Lecture 12: Buses

Buses

Buses are designed to connect more than two devices together in a system. Devices may include the CPU, main memory, and I/O devices. They consist of three types of signals:

Data

Address

Control

In addition to these signals, there may be utility lines defined as part of the bus to supply power and ground to the devices connected to it.

General purpose buses include the PCI, VME, FutureBus, Multibus, USB, SCSI, etc. and are designed to facilitate connecting a wide range of devices to a machine with high bandwidth and low latency, relative to cost. The versatility of these buses limit their performance to some extent, however.

Most buses are backplane devices -- that is, the physical implementation is a circuit board with parallel connectors into which other boards are plugged perpendicularly.

Some buses, such as USB and SCSI, are cable based -- devices in separate chassis are connected together by cables that carry the bus signals.

Another variation is the front-plane bus in which ribbon cable connects circuit boards mounted in a chassis (usually in addition to a backplane bus) -- an example is the MaxBus digital video bus, or the CSPI QuickRing multiprocessor interconnect. The SGI Origin multiprocessors also use a frontplane but to interconnect racks.

Buses generally are distinguished into two control mechanisms: synchronous and asynchronous.

Most general purpose bus designs are asynchronous because asynchrony is more flexible in accommodating a wider range of devices. Asynchronous bus designs also adapt more readily to technological advances.

In a synchronous bus design, there is an assumption of a basic clock rate and increasing that rate can cause older devices to fail to operate properly. In an asynchronous design, older devices may simply reduce performance.

However, an asynchronous protocol is usually more complex, requiring both more hardware and more overhead for each transaction. Synchronous buses can operate with lower latency and higher bandwidth for a given number of signals.

Thus, synchronous buses are usually developed for applications in which maximum performance is required and the usage is constrained to devices with a narrow range of timing characteristics.

From this we can deduce that the two types of buses have different applications for which they are best.

Modern systems often employ both types of buses. The CPU connects to one or more synchronous busses connecting it with external cache, main memory, video driver, and/or a bus adapter. In some cases, the CPU and Cache are connected by a dedicated synchronous link, and the cache controller connects to the memory bus. The CPU may also have a direct connection to the bus that bypasses the cache.

The advantage of the combined approach is that the path from the CPU to memory can have the optimum performance, and this is the path that most affects overall performance. The bus adapter provides a connection to an asynchronous bus that matches the characteristics of the synchronous bus on one side and handles the asynchronous protocol on the other side.

Usually, in such architectures, the synchronous bus is a custom design that is found only on the CPU board itself, and possibly on memory expansion daughter cards, although systems have been designed in the past with such buses on custom backplanes to facilitate memory expansion.
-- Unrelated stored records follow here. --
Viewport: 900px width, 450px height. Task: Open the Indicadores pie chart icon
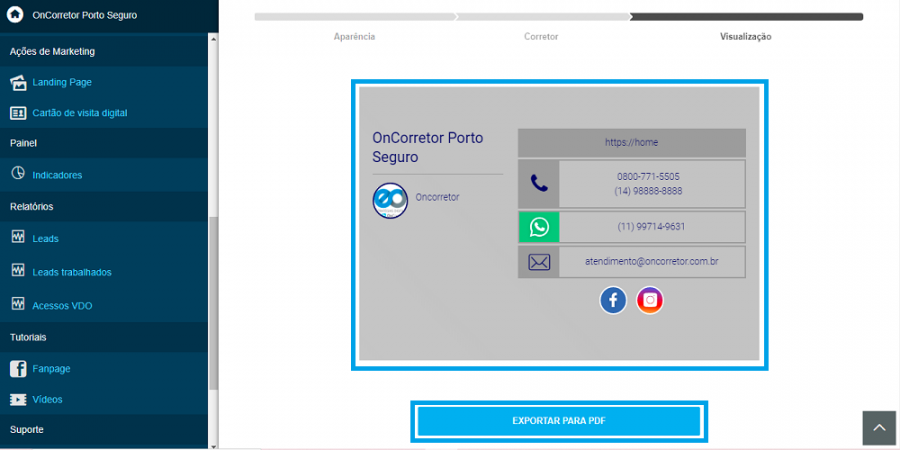click(x=18, y=173)
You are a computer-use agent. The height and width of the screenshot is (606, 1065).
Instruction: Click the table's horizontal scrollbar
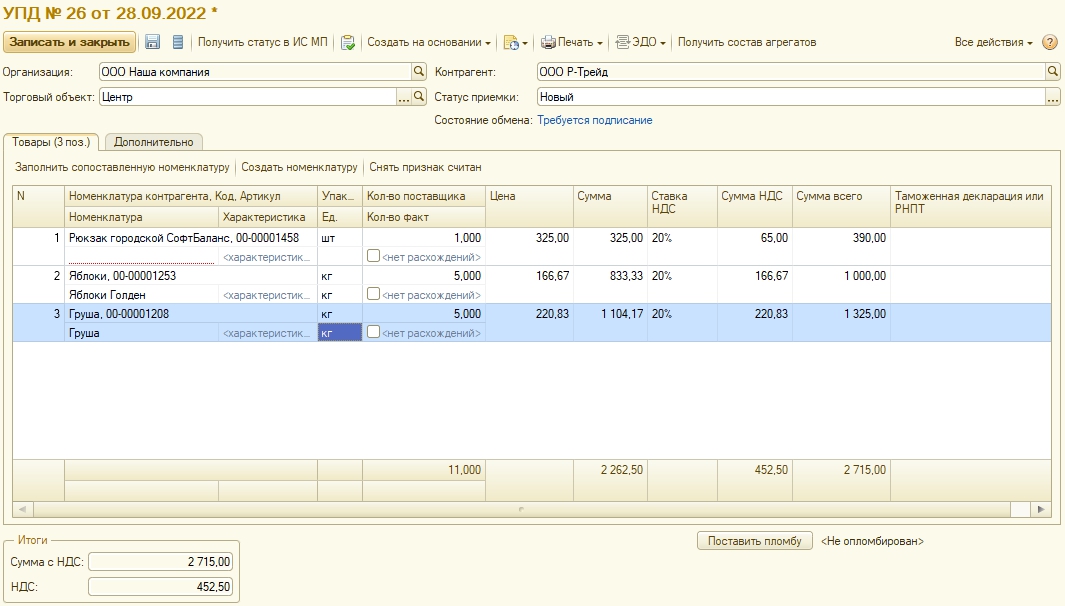click(520, 509)
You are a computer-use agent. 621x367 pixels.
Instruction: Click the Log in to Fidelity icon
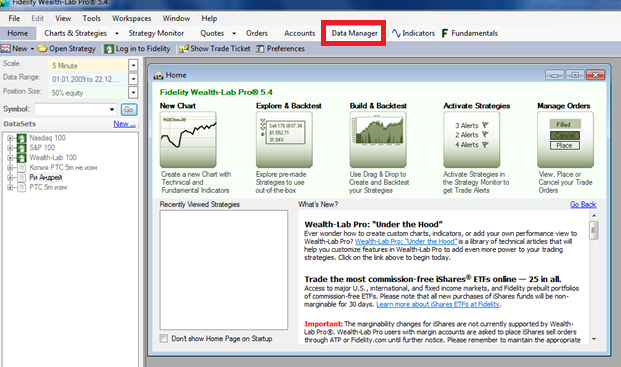pos(109,49)

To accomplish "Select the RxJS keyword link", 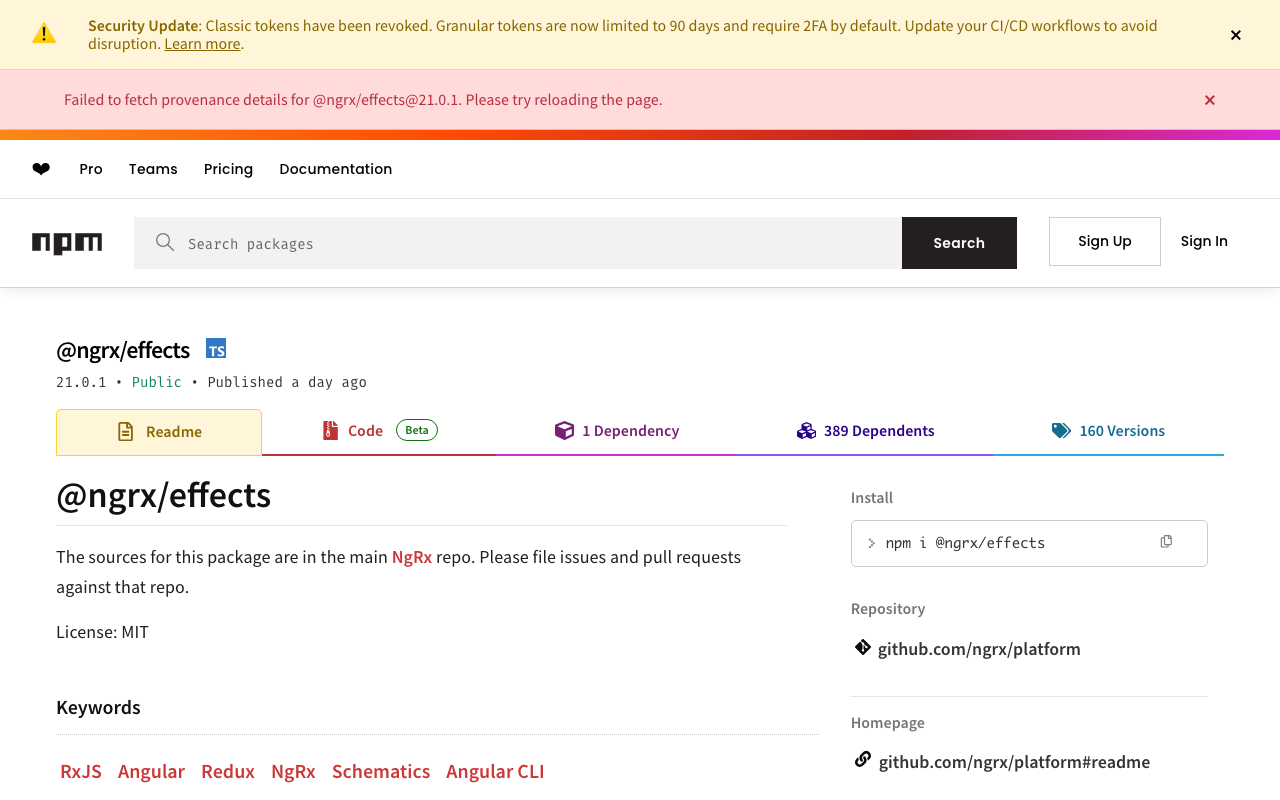I will pyautogui.click(x=81, y=771).
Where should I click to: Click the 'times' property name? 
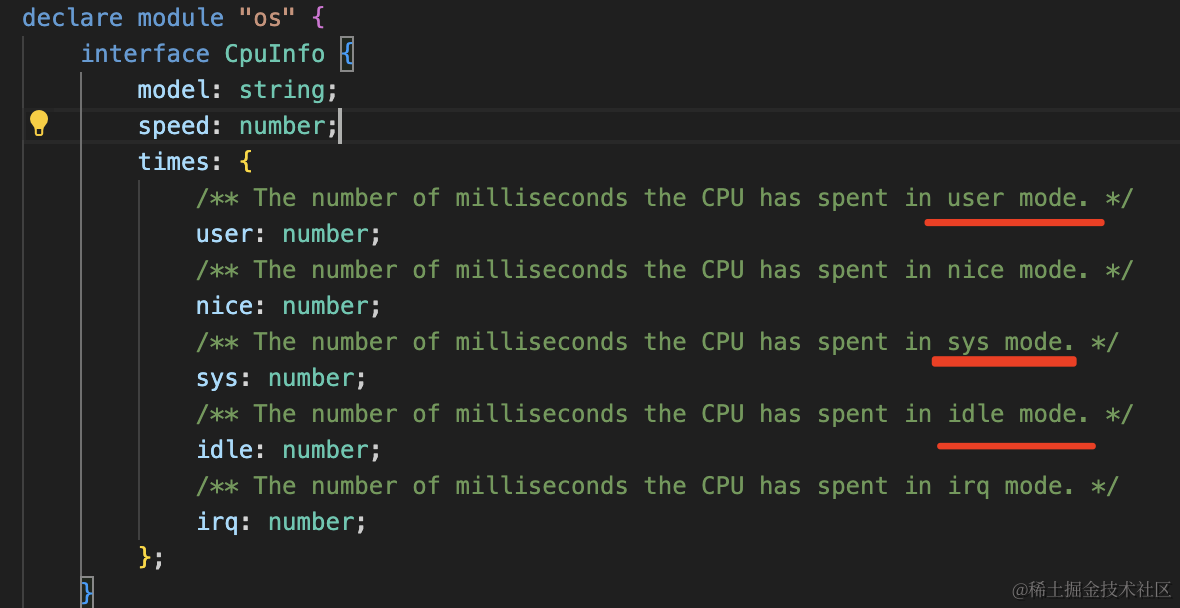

In many such applications, the synchronous control scheme is even further simplified by the fact that there are only two potential bus masters.

Arbitration

On a typical I/O bus, however, there may be multiple potential masters and there is a need to arbitrate between simultaneous requests to use the bus. The arbitration can be either central or distributed.

In the central scheme, it is assumed that there is just one device (usually the CPU card) that has the arbitration hardware. The central arbiter can determine priorities and can force termination of a transaction if necessary. Central arbitration is simpler and lower in cost for a uniprocessor system. It does not work as well for a symmetric multiprocessor design unless the arbiter is independent of the CPUs.

In the distributed scheme, every potential master carries some hardware for arbitration and all potential masters compete equally for the bus. The arbitration scheme is often based on some preassigned priorities for the devices, but these can be changed.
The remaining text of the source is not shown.